Result: Django hangs. In my development environment, the Django development server hangs. In my production environment, I get a 500 Internal Server Error, apparently after SCGI times out while waiting for a response from Django.

Attachments (4)

9857.patch (811 bytes ) - added by Antonis Christofides 15 years ago.
Patch that adds a 10-second timeout
9857-2.patch (3.0 KB ) - added by trbs 15 years ago.
9857-2-alternative-using-2.6-timeout.patch (3.0 KB ) - added by trbs 15 years ago.
9857_urlfield_with_timeout_argument.diff (3.9 KB ) - added by Fabian Topfstedt 13 years ago.
A patch against rev 16150 (1.4 pre alpha) that allows e.g. models.URLField(verify_exists=True, timeout=5)

Download all attachments as: .zip

Change History (18)

by Antonis Christofides, 15 years ago

Attachment: 9857.patch added

Patch that adds a 10-second timeout

comment:1 by Antonis Christofides, 15 years ago

The patch that I submitted (works against both 1.0 and svn) adds a hardwired 10-second timeout. If there is no response after the timeout, the URL is considered broken. Although this is not ideal (it's indeterminable rather than broken), a loud failure is much better than a hang, and the user will understand immediately why Django thinks that the URL is broken because they'll test it in their web browser and see that it is unresponsive. This is much better than a hang or an Internal Server Error.

comment:2 by Jacob, 15 years ago

milestone: 1.1
Triage Stage: UnreviewedAccepted

comment:3 by trbs, 15 years ago

Couple of comments:

Setting socket.setdefaulttimeout can very easily break or create problems with other running code depending on socket operations. Since the new timeout values applies to all newly created socket objects. If we must do it this way we should consider:

default_timeout = socket.getdefaulttimeout()
socket.setdefaulttimeout(settings.SOCKET_DEFAULT_TIMEOUT)

... urllib2 code ...

socket.setdefaulttimeout(default_timeout)

So not to disturb with other socket code. Still when another thread would use socket code and is executed between the first and second setdefaulttimeout() the problem still persists. This could be a potential problem specially for situations where Django runs in a threaded fcgi/wsgi enviroment ? I would imaging anybody running into a problem where suddenly his sockets would timeout to quickly would be rather dumbstruck and having a hard time figuring out why this happens. Specially since before the first verify_exists everything worked fine, while afterwards stuff started breaking. Something which could potentially happen in a development vs production kind of case, where development works fine but production magically breaks after a while because of the verify_exists check in a URLField which sets socket defaulttimeout to low. (or too high)

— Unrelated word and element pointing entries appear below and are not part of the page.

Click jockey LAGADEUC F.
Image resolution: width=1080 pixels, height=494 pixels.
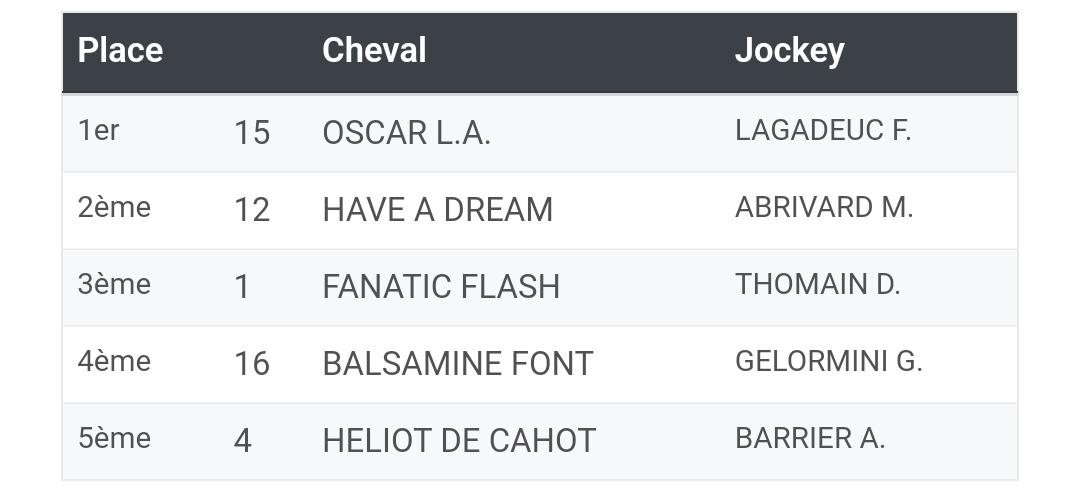click(823, 130)
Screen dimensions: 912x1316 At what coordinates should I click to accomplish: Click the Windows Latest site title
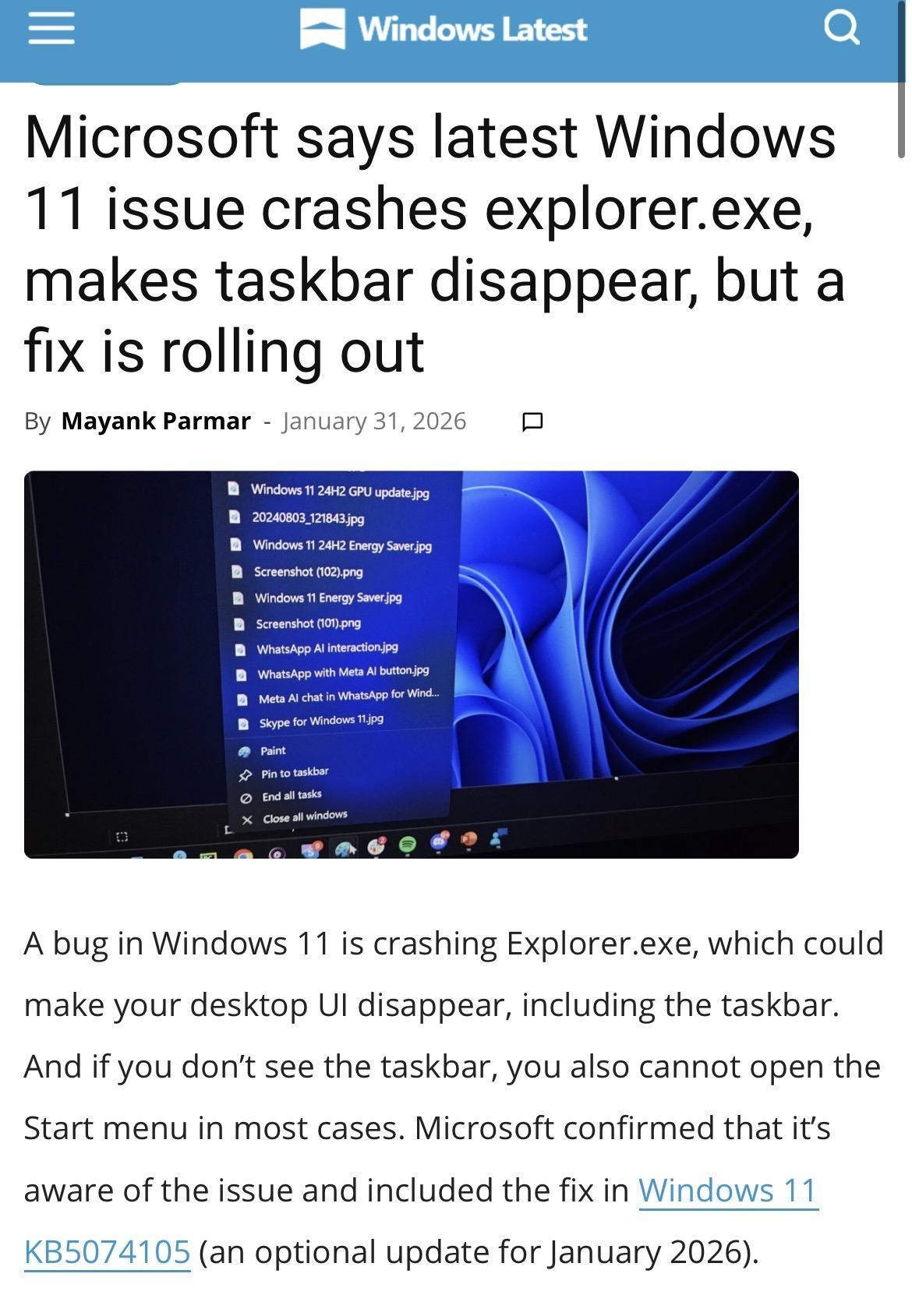[x=472, y=29]

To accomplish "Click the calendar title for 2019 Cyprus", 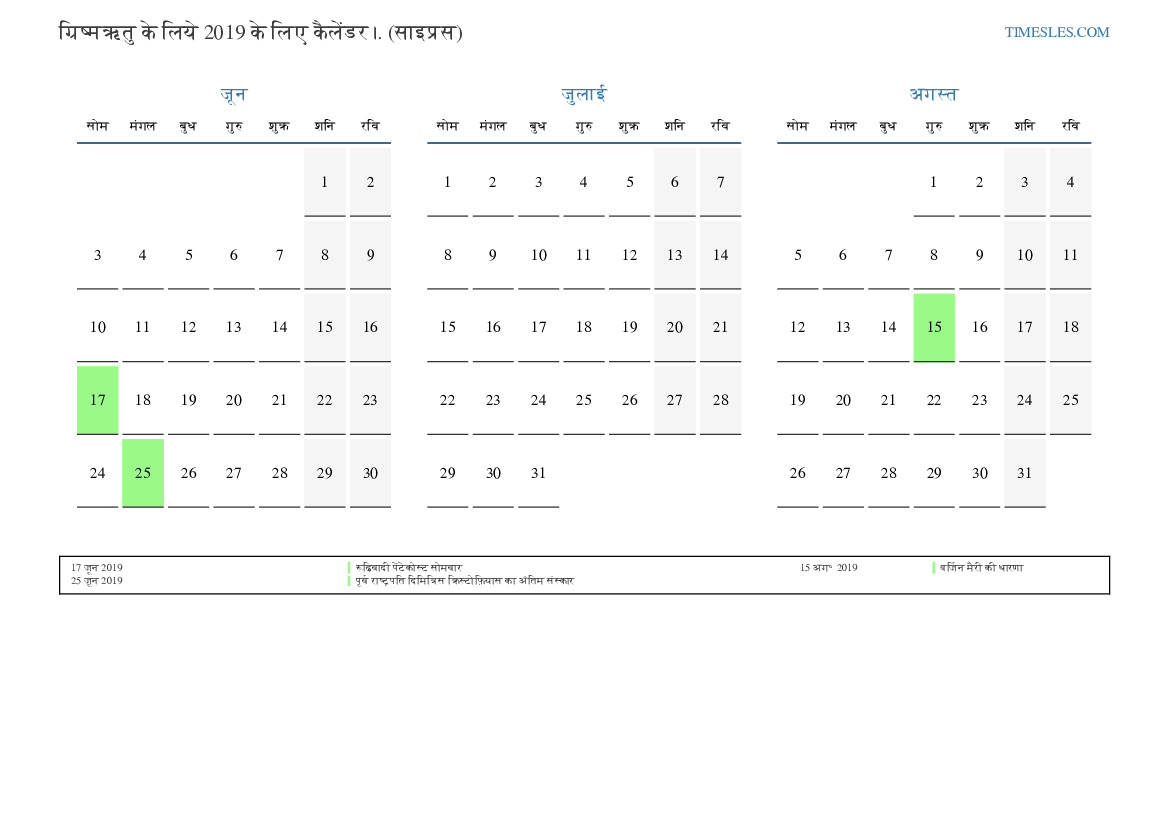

Another point would be that IMO this kind of setting should be controllable from settings.py although most users would never ever see the attribute. Having this kind of hard coded (unchangeable) value seems wrong.

Lastly.. when urlopen() times-out it raises URLError: <urlopen error timed out> exception. So we should be able to catch that and provide a meaningful error message, which differs (slightly) from a normal broken-url and lets the user know the url timed out.

Patch provided but still is not perfect (see threading comment).

by trbs, 15 years ago

Attachment: 9857-2.patch added

comment:4 by trbs, 15 years ago

As of Python2.6 urllib2 allows to specify a timeout argument to the urlopen() function.
This should be the preferred way, since changes the timeout on the socket not the default for new sockets.

The alternative patch uses this approach it checking for python versions and depending on the version use
either urlopen(req, timeout=timeout) or a try-finally block to set and reset defaulttimeout.

Currently the checks are all inside the URLField but it might be 'better' (in the sane that depending on a version check seems to be something one would like to avoid in principle) to check Python versions at import time.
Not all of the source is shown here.